Familial DNA analysis is much criticized for its inaccuracy. It also of course combines with concerns about racism and “the usual suspects.” At crime scenes there is a lot of DNA and it can be in less than pristine condition. [The article from] The Atlantic explains this well.

HF: What concerns exist surrounding the use of genetic testing in medical contexts like the screening of newborns for genetic diseases?

LT: Such screening is a good thing. The concerns are for informed consent -- do the parents have a choice? -- and the disposition of the biospecimen (typically a blood spot) for purposes other than newborn screening. If the blood spot is retained, it can be analyzed for DNA identification purposes such as in a law enforcement database. Obviously, if all newborns are tested, you’ll get a huge DNA ID database of all born in the United States, with obvious privacy concerns.

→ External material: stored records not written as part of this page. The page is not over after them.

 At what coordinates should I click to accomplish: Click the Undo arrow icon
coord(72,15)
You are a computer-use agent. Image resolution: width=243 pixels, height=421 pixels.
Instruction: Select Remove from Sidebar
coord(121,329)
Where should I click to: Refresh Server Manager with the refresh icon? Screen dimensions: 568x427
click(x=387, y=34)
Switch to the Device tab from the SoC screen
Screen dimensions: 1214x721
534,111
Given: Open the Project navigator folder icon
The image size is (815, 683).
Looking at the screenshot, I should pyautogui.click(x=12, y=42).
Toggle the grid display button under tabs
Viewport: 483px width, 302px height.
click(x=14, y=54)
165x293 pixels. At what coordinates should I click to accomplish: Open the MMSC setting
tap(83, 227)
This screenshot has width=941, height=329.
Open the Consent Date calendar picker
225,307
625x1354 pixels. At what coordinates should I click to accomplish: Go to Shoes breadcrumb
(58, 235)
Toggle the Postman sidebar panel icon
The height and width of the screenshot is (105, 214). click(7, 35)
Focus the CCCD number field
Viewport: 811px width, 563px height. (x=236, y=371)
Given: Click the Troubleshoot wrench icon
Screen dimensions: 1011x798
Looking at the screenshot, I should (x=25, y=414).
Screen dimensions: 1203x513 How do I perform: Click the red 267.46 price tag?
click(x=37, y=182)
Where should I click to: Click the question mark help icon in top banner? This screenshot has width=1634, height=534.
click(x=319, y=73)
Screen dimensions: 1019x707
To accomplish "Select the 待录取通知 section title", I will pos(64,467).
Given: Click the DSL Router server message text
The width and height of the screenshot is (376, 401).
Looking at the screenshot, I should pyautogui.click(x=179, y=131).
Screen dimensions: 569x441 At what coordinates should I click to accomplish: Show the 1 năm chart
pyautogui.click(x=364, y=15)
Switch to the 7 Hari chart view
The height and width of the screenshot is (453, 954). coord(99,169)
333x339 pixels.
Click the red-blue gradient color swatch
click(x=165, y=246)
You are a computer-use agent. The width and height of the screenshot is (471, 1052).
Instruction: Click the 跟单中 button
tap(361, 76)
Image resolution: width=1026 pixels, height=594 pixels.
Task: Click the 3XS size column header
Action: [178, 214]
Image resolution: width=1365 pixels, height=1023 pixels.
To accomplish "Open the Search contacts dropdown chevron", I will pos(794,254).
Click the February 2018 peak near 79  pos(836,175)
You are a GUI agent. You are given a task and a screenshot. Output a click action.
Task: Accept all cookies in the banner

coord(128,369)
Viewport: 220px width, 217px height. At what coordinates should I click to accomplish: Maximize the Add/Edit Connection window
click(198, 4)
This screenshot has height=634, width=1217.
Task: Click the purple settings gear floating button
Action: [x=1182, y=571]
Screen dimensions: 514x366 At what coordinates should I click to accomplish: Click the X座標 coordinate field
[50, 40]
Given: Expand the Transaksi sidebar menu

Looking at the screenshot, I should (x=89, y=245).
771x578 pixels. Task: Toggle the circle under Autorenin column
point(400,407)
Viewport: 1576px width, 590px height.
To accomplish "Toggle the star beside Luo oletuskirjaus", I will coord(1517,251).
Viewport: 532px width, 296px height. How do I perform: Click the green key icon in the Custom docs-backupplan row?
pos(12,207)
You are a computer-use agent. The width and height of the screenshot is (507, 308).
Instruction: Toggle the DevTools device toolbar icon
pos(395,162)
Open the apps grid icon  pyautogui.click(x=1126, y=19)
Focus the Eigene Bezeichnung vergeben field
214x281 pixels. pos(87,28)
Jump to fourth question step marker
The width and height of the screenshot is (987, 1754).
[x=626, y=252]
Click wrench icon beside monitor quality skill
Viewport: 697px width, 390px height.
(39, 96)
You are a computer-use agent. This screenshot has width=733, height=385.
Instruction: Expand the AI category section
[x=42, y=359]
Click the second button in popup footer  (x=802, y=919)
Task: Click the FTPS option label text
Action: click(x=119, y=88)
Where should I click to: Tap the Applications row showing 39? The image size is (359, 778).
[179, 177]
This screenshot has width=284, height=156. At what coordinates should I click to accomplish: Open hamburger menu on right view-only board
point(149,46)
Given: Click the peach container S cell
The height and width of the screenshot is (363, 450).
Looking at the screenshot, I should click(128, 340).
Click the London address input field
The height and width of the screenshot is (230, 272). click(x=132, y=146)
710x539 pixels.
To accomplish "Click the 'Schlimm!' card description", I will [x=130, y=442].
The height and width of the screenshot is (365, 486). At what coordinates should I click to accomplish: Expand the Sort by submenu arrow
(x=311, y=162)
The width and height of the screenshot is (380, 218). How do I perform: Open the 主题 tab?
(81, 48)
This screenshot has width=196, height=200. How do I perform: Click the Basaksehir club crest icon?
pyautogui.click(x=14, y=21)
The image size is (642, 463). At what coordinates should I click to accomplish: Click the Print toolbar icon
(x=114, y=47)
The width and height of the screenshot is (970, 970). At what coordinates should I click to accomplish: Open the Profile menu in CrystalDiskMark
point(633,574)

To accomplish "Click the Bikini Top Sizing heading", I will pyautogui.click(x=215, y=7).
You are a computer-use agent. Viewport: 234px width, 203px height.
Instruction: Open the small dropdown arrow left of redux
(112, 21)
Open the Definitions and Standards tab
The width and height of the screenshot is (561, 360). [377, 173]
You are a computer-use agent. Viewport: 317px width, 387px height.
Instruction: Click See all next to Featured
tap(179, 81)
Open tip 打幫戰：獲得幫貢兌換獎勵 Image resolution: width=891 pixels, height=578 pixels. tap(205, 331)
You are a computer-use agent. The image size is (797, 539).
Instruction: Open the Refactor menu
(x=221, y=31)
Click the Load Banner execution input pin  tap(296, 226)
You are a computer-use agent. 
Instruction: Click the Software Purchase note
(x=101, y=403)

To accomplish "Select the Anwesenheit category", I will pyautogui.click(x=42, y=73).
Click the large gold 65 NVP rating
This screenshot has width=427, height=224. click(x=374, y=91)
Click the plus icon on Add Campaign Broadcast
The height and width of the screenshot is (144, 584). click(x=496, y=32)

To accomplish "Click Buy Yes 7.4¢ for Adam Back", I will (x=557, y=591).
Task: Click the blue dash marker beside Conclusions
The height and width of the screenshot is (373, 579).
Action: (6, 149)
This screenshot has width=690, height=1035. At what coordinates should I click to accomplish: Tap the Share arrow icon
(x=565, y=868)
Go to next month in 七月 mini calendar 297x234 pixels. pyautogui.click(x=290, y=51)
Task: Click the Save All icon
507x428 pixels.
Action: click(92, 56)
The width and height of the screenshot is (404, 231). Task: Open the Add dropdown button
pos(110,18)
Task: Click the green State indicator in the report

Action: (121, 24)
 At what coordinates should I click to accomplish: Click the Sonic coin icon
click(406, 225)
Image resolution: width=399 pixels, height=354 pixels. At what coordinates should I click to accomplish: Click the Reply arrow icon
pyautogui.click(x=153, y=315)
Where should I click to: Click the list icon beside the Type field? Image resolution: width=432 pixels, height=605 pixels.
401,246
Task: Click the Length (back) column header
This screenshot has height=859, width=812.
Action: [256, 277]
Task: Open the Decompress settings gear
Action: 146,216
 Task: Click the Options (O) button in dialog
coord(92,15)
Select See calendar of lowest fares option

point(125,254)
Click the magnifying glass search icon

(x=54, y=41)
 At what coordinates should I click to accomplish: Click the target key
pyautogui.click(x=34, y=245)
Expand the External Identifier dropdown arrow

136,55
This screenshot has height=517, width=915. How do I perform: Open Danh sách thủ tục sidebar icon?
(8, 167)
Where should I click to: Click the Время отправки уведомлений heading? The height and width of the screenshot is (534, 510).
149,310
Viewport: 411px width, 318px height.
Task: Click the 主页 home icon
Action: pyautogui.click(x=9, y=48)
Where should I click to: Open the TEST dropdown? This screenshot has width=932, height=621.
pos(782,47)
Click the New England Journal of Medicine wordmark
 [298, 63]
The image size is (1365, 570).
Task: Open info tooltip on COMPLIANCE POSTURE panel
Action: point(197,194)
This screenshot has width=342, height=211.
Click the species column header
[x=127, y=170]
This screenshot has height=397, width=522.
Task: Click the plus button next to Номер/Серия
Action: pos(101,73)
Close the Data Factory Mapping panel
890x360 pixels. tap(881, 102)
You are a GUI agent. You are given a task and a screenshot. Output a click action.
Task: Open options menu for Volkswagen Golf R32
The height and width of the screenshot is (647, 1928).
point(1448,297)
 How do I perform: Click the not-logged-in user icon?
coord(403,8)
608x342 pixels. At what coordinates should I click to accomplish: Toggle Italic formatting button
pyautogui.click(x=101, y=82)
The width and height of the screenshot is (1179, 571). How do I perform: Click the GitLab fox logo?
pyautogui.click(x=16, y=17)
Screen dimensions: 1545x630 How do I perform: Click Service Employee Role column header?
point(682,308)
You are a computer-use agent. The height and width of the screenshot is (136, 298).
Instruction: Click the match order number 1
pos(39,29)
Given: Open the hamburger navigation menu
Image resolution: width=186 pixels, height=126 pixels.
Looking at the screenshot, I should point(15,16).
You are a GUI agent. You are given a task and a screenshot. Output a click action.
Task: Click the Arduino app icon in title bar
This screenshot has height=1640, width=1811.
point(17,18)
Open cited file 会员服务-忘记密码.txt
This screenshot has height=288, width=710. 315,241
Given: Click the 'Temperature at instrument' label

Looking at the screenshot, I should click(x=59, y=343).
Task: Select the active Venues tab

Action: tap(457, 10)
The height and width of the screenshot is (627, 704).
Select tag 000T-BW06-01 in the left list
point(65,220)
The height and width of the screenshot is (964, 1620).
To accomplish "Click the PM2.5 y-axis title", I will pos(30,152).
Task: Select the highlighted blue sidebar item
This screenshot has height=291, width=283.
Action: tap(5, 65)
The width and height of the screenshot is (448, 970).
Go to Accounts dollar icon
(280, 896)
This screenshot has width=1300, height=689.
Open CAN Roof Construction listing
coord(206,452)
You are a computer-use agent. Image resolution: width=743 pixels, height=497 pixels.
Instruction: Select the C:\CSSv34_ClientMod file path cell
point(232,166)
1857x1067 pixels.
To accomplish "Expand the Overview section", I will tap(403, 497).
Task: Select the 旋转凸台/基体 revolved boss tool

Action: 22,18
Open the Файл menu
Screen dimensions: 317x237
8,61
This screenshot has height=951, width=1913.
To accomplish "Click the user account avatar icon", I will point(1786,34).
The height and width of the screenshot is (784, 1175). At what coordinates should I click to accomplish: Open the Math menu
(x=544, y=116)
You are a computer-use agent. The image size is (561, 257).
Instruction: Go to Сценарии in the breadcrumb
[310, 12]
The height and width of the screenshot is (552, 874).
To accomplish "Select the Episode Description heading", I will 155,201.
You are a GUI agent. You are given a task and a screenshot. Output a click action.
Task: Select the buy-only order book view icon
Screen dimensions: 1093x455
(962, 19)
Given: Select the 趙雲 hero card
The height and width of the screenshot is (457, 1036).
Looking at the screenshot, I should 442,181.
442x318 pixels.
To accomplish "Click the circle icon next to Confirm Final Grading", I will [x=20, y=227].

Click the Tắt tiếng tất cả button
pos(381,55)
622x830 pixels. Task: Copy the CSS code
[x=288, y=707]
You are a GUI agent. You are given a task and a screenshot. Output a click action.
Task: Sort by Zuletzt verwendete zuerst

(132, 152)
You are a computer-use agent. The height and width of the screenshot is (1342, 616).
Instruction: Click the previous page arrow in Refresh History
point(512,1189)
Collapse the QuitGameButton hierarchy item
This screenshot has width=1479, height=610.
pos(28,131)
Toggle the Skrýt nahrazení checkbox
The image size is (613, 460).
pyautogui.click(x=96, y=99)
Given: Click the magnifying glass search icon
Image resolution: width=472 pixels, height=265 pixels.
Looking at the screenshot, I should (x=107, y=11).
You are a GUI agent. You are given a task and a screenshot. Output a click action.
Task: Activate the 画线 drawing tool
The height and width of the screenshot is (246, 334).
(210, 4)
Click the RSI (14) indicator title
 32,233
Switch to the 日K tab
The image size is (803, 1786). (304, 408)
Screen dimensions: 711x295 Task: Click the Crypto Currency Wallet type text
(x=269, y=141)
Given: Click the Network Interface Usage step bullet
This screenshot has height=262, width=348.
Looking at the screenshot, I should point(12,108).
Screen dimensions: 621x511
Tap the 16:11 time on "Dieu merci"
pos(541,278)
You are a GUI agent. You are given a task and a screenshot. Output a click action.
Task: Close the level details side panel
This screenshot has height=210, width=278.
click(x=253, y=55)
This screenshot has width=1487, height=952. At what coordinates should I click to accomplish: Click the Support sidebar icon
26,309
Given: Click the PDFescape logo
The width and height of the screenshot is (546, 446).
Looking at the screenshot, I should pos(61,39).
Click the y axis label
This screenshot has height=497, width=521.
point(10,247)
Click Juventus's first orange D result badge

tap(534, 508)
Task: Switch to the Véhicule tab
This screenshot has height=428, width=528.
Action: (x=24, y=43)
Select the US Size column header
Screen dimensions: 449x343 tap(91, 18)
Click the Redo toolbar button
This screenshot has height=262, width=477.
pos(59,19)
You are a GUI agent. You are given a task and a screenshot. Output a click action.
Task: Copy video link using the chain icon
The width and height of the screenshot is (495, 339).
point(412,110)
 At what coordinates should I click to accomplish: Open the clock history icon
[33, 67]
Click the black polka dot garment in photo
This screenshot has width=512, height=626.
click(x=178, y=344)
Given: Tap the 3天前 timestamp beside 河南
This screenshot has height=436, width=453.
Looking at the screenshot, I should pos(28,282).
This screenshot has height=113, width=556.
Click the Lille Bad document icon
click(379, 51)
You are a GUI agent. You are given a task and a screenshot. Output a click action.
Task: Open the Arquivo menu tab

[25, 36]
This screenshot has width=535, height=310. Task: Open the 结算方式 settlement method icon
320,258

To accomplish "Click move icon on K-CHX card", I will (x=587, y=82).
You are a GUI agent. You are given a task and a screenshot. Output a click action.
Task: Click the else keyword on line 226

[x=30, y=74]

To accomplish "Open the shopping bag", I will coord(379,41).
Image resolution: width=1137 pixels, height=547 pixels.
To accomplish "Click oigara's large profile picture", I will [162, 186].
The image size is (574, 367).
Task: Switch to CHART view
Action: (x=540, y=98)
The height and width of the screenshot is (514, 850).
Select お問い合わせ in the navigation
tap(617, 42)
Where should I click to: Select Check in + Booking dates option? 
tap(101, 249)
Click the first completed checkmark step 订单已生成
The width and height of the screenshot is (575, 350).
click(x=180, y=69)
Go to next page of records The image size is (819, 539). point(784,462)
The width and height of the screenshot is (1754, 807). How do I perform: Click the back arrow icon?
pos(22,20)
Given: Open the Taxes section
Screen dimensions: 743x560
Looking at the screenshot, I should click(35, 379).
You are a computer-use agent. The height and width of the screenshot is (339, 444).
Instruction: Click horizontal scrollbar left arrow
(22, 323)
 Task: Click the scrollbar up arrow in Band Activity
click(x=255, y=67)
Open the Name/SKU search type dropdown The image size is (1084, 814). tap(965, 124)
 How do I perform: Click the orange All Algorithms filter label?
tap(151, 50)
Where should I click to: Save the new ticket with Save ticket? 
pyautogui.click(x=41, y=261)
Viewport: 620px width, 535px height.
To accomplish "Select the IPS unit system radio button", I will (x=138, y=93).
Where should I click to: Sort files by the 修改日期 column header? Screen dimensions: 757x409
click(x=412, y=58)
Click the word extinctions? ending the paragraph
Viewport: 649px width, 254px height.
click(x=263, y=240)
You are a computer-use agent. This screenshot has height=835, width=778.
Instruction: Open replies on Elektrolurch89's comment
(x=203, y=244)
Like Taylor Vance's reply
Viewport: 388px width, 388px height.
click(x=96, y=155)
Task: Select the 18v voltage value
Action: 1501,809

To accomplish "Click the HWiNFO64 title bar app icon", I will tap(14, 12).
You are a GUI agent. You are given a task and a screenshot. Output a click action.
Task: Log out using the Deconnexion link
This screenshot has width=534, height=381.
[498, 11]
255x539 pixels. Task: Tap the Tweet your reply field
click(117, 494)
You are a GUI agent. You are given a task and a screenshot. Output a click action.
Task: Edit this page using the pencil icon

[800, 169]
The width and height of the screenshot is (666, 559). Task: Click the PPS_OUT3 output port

HF: When individuals undergo genetic testing, do they generally have a sufficient understanding of what giving away this information entails? Are they truly able to provide informed consent?

LT: Hard to know. Medical ethics requires some disclosure. Non-medical contexts like 23andMe are trickier. I don’t know what they tell people.

HF: In what ways is genetic privacy currently protected? What are some additional safeguards that could be implemented in order to balance people's privacy and the potential benefits of genetic information collection (for example, the study of genetic diseases and development of new drugs)?

LT: Under HIPAA [Health Insurance Portability and Accountability Act], there is some protection for medical information privacy and security. Without going deeply into HIPAA, it is not a strong privacy/security law. It only covers medical providers (doctors, hospitals), insurance companies, and their business associates. It is primarily designed to keep dissemination of health information within the health care system, not to limit collection of it. And HIPAA is relatively porous in terms of data transfer to the government, whether law enforcement, intelligence agencies, or public health agencies.

GINA, the Genetic Information Nondiscrimination Act, tries to protect individuals against insurance and workplace discrimination. It is also pretty weak:

I strongly advise you read the section beginning here: "There are three major flaws with GINA. First, it applies only to two aspects of the problem, discrimination in health insurance and employment. To allay public concerns about genetic discrimination, it's necessary to prohibit the adverse treatment of individuals in numerous settings. GINA does nothing to prohibit discrimination in life insurance, disability insurance, long-term care insurance, mortgages, commercial transactions, or any of the other possible uses of genetic information. It remains to be seen whether GINA's limited applicability, coupled with its inadequate protections in health insurance and employment, will be enough to reassure the public that undergoing genetic testing will not endanger their economic security…”

The Common Rule, which is federal policy/law that attempts to maintain high ethical standards for federally funded research, is another source of protection for people. It is pressured by big data and the promise of genetic research:

HF: Is there anything else you would like to add?

LT: This is a tough subject for privacy. The most important reason is that we shed DNA all the time. So you are trying to keep “private” something that you are “leaking” all the time. Our main protection is that it’s not cheap to go from cells to DNA sequence, but that is getting cheaper every day. We see in lawsuits the law enforcement claim that the Fourth Amendment doesn’t protect your “abandoned” cells from government analysis.

Second, I’ll emphasize the CSI effect — juries convict on DNA even though the actual process of producing the “it’s 99% likely that he’s the guy” is susceptible to much error.

Third, there are so many promised benefits to widespread genetic testing …. makes it tough to argue privacy.

Finally, genetic information isn’t just DNA. Your family tree, obituaries of your relatives, [etc.] contain genetic information. If my wife reports on Facebook that her sister has breast cancer there’s an inference that my wife could have inherited mutations in the BRCA1 or BRCA2 tumor suppressor genes. So the current genealogy craze and all those TV ads from probably feed the fire.